Ia juga mempertanyakan logika di balik pelaksanaan uji kompetensi ulang yang tetap membuka peluang bagi peserta baru, padahal orientasi SK hanya "meninjau" perangkat yang telah dilantik.
"Kalau hanya ditinjau, mengapa peserta lain diikutkan? Apakah mereka hanya dijadikan pembanding? Jika benar begitu, maka ini menjadi tidak logis dan rawan merusak keadilan," cetusnya.
Ia menjelaskan bahwa perangkat lama tentu sudah memiliki pengalaman dan pemahaman birokrasi pemerintahan, sesuatu yang tidak dimiliki peserta baru. Sehingga, peluang peserta lain untuk lolos pun secara otomatis menjadi kecil bahkan nyaris mustahil.

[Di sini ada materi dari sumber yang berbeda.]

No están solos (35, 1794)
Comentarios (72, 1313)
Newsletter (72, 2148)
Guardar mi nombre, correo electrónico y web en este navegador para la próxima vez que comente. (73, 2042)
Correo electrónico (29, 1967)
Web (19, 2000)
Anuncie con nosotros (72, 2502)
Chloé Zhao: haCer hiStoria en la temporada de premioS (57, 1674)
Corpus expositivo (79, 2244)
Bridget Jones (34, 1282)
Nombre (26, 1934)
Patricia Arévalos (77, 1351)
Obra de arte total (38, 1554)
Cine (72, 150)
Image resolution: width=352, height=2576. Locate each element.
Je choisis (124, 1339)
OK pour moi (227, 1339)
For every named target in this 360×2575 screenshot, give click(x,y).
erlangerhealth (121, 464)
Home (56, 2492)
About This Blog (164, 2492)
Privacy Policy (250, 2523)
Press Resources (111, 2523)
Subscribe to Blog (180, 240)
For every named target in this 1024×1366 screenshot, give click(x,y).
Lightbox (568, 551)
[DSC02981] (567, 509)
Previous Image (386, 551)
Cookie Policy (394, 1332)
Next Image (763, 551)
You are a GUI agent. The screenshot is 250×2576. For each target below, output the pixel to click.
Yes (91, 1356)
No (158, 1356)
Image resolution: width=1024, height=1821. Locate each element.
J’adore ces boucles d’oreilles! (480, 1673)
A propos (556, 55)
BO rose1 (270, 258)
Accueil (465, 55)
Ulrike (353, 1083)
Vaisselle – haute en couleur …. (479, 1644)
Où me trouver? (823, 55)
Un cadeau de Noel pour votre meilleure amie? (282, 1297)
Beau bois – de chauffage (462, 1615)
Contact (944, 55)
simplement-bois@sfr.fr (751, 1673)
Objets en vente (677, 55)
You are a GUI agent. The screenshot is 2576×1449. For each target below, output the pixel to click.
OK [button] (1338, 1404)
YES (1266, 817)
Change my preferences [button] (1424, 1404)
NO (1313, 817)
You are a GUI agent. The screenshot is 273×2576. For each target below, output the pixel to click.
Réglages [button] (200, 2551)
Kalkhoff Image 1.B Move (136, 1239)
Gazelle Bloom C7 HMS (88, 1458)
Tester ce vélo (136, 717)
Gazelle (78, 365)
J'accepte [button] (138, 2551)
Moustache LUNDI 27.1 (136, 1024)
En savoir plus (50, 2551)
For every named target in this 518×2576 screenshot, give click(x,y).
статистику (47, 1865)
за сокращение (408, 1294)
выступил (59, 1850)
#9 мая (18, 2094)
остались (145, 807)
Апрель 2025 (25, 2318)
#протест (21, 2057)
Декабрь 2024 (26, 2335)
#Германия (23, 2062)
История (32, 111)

Namun, Nico mengingatkan bahwa ini semua bukan semata soal pengalaman atau kemampuan teknis. Yang paling krusial adalah fakta bahwa seleksi awal dilakukan oleh lembaga abal-abal. Jika saja saat itu proses berlangsung adil dan peserta lain yang lolos, maka pengalaman dan kemampuan itu pun bisa berpindah tangan secara sah.
"Ini bukan soal siapa yang paling berpengalaman, tapi siapa yang seharusnya secara sah berhak menduduki jabatan itu jika prosesnya benar sejak awal," tegasnya.